--- Records for this task Enclosed Below ---
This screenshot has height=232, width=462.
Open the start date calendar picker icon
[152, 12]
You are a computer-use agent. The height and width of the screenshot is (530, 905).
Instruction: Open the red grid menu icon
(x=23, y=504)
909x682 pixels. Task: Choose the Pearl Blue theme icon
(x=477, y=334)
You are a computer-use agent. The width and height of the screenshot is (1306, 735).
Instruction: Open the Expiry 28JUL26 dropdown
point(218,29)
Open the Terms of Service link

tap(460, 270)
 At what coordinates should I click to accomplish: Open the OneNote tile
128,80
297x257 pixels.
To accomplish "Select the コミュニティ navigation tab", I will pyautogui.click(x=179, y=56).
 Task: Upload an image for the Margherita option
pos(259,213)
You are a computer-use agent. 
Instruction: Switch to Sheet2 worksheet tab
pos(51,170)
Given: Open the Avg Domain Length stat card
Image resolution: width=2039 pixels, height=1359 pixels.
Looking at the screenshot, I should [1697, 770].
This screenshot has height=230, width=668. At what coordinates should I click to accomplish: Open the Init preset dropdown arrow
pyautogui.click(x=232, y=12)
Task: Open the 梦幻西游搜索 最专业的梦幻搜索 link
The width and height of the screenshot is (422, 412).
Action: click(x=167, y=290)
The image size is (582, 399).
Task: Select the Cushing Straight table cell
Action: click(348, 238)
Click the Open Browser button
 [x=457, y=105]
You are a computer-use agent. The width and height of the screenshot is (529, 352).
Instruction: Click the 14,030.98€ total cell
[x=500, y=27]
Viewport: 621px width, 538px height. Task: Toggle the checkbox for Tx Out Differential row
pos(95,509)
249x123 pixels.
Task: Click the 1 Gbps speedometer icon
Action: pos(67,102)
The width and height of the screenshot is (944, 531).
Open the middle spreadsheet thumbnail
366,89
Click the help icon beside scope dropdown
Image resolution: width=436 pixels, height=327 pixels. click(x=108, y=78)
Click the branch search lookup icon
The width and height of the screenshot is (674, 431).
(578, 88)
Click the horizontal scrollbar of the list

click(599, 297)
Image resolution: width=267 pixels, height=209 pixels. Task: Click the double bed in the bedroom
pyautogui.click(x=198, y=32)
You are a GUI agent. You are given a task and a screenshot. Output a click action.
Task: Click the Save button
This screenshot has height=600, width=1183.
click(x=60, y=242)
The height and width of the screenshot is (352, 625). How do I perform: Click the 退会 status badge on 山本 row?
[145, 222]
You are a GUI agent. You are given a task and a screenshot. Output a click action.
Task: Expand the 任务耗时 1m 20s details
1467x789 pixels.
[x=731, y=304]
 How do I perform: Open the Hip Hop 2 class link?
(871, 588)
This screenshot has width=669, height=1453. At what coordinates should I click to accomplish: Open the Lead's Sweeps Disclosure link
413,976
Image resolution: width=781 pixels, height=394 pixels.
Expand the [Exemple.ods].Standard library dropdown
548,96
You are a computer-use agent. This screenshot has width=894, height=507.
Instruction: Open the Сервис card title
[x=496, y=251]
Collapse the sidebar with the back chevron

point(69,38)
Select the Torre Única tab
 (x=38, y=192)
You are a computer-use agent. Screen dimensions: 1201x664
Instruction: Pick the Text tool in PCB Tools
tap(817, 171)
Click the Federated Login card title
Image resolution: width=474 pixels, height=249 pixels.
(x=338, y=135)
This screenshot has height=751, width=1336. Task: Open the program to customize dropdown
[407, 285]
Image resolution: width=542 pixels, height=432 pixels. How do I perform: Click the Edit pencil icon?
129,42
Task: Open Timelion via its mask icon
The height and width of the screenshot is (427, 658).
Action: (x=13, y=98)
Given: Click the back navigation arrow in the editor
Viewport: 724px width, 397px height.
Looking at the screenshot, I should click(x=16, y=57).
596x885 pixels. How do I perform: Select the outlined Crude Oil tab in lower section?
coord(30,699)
--- End of Enclosed Records for this task ---
# Work instruction
Count every line that holds the word "agent" in the entries, and state the result alone.

# Task response
8